# HELP PLEASE!! dary cow trouble



## adrellwynd (Mar 3, 2009)

hello, i have a dairy cow who thanks to the cold weather has developed some chapped teats. i had never realized they where very bad until one day i sat up from milking to see that my hands where covered in blood. (not really _covered_ but they did have some blood on them. i started using Vaseline to try and sooth her from the cold. which it did, but the scratches never healed. 
before too long they turned to cuts and now they're open wounds. I've tried Vaseline, bag balm, and another kind of Bag balm. while they DO help her teats become soft and protect them from the cold, i can't get the sores to heal.
i have to milk her once a day and my hands keep breaking open the scabs. 
we also have a calf on her. any ideas to help keep her teats from breaking open?
also she's loosing a lot of weight. we keep her with a good amount of hay,water,grain, and minerals. but she's still not gaining any weight.
thanks for the help
Adrellwynd Fescue


----------



## topside1 (Sep 23, 2005)

Welcome to the forum. Where do you live that it's that cold? When was she wormed last (weight loss). How long have you had her? A few of my goats will chap, blood on hands, but usually after days of very cold weather. The teats quickly heal once reasonable temps. return to my region. The calf nursing is not helping, it's wetting the teat repeatedly in cold temp. days. My opinion is that the scabs will heal in time. Maybe spraying a antibotic directly on the wound would speed up the process. I usually tell my girls to suck it up, not much I can do. It's probably frostbite...Wish I was more helpful....Topside


----------



## adrellwynd (Mar 3, 2009)

she was wormed just this last month. we live in south east MO. it got around 10 degrees a few times through the nights. 
thanks for the reply


----------



## BlackWillowFarm (Mar 24, 2008)

I have a cow with the same troubles. I milk once a day and the calf is with her the rest of the day. I'm in Michigan and it's been very cold and dry here for the last several months. Her teats are dry, chapped, cracked you name it. They break open and bleed a little bit. She is a good sport about it, but I can't wait to wean the calf and for the weather to warm up. I feel sorry for her. I'm just waiting it out until the weather gets nicer.


----------



## adrellwynd (Mar 3, 2009)

yeah, thats all i can do too
i just hope she doesn't start hating me for it


----------



## JKB07 (Mar 6, 2008)

What kind of hay and what kind of feed are you feeding? Also, how much? 

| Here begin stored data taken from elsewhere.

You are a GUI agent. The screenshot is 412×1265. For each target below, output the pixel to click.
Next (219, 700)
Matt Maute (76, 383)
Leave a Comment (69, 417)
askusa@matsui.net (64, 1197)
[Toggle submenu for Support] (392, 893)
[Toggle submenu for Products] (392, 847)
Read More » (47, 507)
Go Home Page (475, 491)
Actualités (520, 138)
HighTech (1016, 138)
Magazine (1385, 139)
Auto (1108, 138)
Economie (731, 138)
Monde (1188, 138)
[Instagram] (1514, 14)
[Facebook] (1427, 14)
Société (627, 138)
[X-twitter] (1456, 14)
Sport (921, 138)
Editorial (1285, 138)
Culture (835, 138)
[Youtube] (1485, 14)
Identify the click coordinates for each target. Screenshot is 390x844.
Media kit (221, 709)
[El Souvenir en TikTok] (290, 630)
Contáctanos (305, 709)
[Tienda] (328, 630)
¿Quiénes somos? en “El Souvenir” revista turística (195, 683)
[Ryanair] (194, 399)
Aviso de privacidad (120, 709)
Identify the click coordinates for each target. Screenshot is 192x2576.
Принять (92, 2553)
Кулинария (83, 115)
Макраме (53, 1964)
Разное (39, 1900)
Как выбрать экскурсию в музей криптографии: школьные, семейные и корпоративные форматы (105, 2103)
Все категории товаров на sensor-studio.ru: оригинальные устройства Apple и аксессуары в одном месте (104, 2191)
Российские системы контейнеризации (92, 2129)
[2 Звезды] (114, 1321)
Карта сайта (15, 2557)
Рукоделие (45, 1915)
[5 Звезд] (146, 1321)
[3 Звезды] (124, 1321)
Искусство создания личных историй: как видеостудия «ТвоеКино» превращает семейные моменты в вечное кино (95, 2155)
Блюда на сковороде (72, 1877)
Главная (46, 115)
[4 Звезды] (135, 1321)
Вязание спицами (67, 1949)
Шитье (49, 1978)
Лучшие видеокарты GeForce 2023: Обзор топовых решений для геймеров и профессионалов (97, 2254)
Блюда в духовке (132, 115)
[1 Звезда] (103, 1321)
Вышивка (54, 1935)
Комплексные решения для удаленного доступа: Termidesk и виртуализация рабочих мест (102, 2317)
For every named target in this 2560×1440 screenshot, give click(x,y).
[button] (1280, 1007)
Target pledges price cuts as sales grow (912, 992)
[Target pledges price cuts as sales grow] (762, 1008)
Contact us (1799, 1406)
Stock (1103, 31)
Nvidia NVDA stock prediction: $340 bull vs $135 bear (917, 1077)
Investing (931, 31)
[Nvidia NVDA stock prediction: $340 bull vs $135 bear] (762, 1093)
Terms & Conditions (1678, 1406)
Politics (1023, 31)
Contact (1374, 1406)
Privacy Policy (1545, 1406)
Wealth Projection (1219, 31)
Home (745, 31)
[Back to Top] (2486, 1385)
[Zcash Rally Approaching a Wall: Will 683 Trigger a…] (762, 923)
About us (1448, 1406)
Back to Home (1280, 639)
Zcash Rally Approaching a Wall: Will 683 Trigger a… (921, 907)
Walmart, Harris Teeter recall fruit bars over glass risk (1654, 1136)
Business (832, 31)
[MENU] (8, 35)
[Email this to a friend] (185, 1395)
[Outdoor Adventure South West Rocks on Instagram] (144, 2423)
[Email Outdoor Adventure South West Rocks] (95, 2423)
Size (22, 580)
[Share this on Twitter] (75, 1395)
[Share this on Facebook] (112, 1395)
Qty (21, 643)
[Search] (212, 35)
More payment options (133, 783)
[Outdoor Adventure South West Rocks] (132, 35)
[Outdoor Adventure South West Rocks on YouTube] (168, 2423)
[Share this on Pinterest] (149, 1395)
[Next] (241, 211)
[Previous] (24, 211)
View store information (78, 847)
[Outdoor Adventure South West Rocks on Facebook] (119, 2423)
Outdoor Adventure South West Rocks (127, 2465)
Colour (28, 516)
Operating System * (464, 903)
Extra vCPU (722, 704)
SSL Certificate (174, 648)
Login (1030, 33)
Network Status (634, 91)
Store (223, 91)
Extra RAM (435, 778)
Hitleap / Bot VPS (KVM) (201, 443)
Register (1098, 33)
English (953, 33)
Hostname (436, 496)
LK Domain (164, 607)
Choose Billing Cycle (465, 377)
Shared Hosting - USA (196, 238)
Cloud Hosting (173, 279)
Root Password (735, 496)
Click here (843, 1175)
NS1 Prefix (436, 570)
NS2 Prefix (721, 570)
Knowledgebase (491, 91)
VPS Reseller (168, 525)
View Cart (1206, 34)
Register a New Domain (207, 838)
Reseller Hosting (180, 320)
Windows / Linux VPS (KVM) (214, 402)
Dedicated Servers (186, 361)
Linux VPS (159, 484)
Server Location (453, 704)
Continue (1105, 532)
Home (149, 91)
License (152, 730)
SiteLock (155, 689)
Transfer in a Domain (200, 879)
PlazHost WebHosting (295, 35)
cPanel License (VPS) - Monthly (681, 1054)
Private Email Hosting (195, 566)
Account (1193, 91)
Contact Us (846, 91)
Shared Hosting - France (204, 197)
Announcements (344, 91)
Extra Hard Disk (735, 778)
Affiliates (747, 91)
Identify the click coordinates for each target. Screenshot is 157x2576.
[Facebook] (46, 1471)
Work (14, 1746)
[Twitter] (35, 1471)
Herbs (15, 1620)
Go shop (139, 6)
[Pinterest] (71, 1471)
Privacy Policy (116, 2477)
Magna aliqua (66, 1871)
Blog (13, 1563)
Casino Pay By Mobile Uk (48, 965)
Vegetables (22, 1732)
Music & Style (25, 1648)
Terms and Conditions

As to the teats. Bag balm should be applied daily during winter months. Like John said, the calf isnt helping... 

Justin


----------



## francismilker (Jan 12, 2006)

I had this prob on a first time freshening jersey last year and didn't get it cleared up intil I machine milked her for a few days and bottled the calf. I tried everything from antibiotic sprays to bag balm and the condition just worsened. A hungry calf can do a number on a sore teat and the cow's maternal instinct will cause her to just stand there and take it with an occasional stomp out of irritation at the pain. If you don't have a way to machine milk her you might still milk her out by hand and bottle the calf until the scabs heal up good enough to scar over. Then after that, just bag balm her after every milking and she should be fine.


----------



## Cotton Picker (Oct 10, 2008)

adrellwynd said:


> we also have a calf on her. any ideas to help keep her teats from breaking open?


I would say that the calf is exacerbating her condition. IMHO, If you wish for the cow's teats to improve, pull the calf of of her, bottle feed it, and milk the cow out twice each day.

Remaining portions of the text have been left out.